Last week, President Bush and House leaders agreed on a $150 billion plan that will provide rebates and business tax breaks that are supposed to give a shot of adrenaline to a sluggish economy.

Individuals would get $300 to $600 and couples would get up to $1,200, plus $300 for each child. Businesses that invest in new plants and equipment would be able to write off an extra 50 percent of the cost in the first year. And the government-sponsored mortgage companies known as Fannie Mae and Freddie Mac would be allowed to buy mortgages as big as $729,750 on single-family homes, up from the current limit of $417,000.

The best you can say for this plan is that it could be worse. It at least avoids such time-honored steps as pouring money into public works programs that would be hard to justify on normal cost-benefit criteria. It provides rebates even to people who don't pay federal income taxes, which is the group most likely to spend the money and thus boost total demand.

But $150 billion is a huge amount to risk on a gamble that fiscal policy can turn the economy around — particularly when the Federal Reserve, which can move much more rapidly and effectively, has taken aggressive steps to avert a recession and stands ready to do more if necessary.

As it happens, getting Americans to spend money is not as easy as you might think. The last time the government sent out rebate checks, in 2001, recipients spent only two-thirds of the windfall, on average, and took six months to do so.

Other practical obstacles loom. One is getting the Senate to sign on without demanding changes that would delay action. In addition, the Treasury Department says that once a package is enacted, it will need two and a half months to get the first checks out. The Congressional Budget Office says it will take even longer. Between delays in mailing the rebates and delays in spending them, says CBO director Peter Orszag, the rebates "would affect spending at the end of 2008" — not a triumph of timing.

If the goal is to get money circulating rapidly, it's hard to justify giving rebates to people well above the average income (couples earning as much as $150,000 will qualify for the maximum rebate). They are the most likely not to spend the money but to save it.

The business tax incentives recognize that capital spending as well as consumer spending can help the economy. But it's not clear how much good they would do.

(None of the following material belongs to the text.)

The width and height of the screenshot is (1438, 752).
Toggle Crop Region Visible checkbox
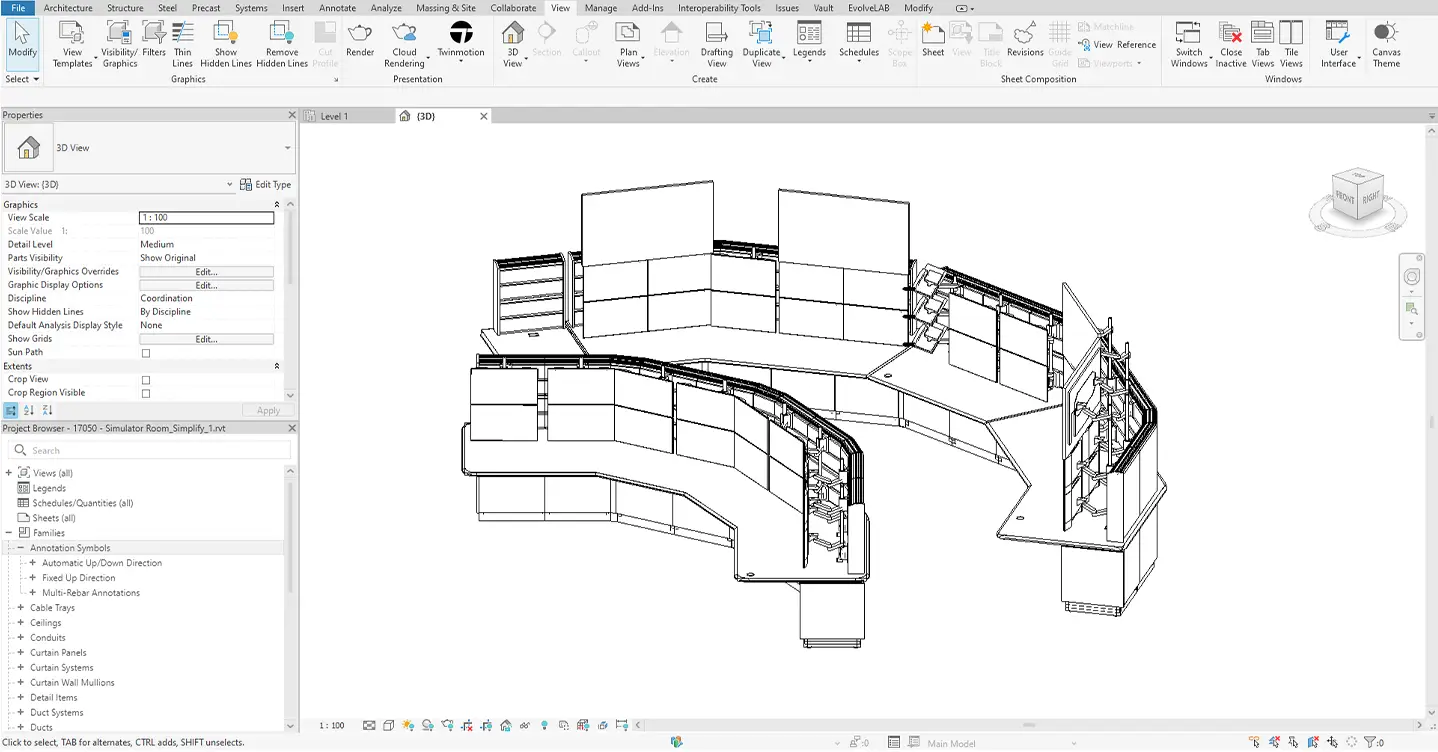coord(145,392)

Robert Carroll, who recently stepped down as deputy assistant treasury secretary for tax analysis, told CQ Weekly that the last bonus depreciation, back in 2002, "probably wasn't as effective as it had been hoped."

As for the higher loan limits for Fannie Mae and Freddie Mac, they could help to reassure mortgage lenders at a time when they are nervously pulling back. But they also increase the risks for two companies that Congress might feel compelled to rescue from any resulting default — at the expense of taxpayers.

And after the reckless mortgage binge of recent years, it's probably a good thing for lenders to pull back a bit.

Can our leaders be persuaded to restrain themselves from an expensive intrusion that may do no good? Probably not. But chances are the chief benefit of this program will be to confirm the wisdom of doing nothing.